Shaw made the point the industrial facilities should mostly be concerned with adequate cyber security. Hacking is more of a problem with IT since it’s generally aimed at computers and popular operating systems. Security in the IT realm is highly specialized and costly. Industrial facilities must be smart about security to minimize costs and follow common sense.
He stressed that industrial facilities have issues that are outside the experience and expertise of conventional IT departments and consultants. “A one-size-fits-all IT-like approach to cyber security leads to unnecessary complexity and frustration in an industrial facility,” says Shaw.
An industrial facility may have some devices similar to those in IT, like a server or PC running Windows or Linux. But many more are simply smart devices with microprocessors that have no peripherals.

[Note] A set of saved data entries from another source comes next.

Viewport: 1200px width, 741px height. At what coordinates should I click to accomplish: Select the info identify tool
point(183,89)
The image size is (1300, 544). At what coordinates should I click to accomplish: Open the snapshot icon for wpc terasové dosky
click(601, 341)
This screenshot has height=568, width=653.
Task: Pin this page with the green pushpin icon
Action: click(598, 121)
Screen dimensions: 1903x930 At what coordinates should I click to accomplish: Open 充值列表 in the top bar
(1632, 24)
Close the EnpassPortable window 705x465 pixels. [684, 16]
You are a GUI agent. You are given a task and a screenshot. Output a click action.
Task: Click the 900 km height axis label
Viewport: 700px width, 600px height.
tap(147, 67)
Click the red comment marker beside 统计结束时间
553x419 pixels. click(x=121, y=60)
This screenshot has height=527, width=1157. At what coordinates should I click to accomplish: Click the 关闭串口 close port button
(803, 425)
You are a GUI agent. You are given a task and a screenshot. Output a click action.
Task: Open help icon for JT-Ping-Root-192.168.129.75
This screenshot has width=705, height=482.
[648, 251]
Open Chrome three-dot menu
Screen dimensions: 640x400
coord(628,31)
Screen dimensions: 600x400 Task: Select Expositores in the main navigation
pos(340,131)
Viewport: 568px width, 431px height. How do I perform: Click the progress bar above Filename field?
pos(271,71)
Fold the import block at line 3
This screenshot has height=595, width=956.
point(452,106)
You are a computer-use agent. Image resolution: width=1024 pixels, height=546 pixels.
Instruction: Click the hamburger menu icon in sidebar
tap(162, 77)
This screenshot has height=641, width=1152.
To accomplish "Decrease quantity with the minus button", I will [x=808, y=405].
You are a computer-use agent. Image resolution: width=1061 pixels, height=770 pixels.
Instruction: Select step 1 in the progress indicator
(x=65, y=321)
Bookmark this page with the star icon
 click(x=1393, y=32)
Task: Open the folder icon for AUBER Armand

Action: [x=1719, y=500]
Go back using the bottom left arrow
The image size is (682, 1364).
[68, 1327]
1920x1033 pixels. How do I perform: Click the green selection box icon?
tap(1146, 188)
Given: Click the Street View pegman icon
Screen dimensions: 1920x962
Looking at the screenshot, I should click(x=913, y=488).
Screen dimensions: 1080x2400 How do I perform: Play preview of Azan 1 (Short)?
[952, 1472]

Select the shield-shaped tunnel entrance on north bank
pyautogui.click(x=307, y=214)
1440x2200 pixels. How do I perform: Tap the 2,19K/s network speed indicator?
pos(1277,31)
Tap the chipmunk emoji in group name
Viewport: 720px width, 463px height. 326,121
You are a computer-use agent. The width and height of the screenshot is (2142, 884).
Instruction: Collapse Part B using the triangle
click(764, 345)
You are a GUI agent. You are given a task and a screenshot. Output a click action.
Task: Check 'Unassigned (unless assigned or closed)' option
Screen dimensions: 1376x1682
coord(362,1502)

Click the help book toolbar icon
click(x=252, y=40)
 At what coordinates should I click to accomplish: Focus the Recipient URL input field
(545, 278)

The susceptibility of such devices to cyber attack will vary greatly based on their technical design and features.
Shaw provided the following list of instrument attributes that may make a cyber attack unlikely:
- The lack of field-alterable software
- Replacement of total firmware only via USB/Memory stick
- Containing no information of value to an adversary
- Restricted-capability USB support
- Read-Only remote data access
- The lack of a file system
- Proprietary operating system
- Integral multi-level/multi-user password protection
- No Ethernet or restricted Ethernet-TCP/IP support
- No wireless communications
- Not controlling or operating critical equipment
Shaw noted that cyber-accessible instrumentation can be placed in special protected zone that permits remote access without compromising security.
Summing up, Shaw says while inaction is risky, industrial plants shouldn’t try to protect everything.
Many smart devices don’t need much, if any, protection. Plants should be realistic about protecting industrial-based communication channels.
Lastly, while IT people can be helpful, their objectives and best practices don’t always align with the realities of operating a plant.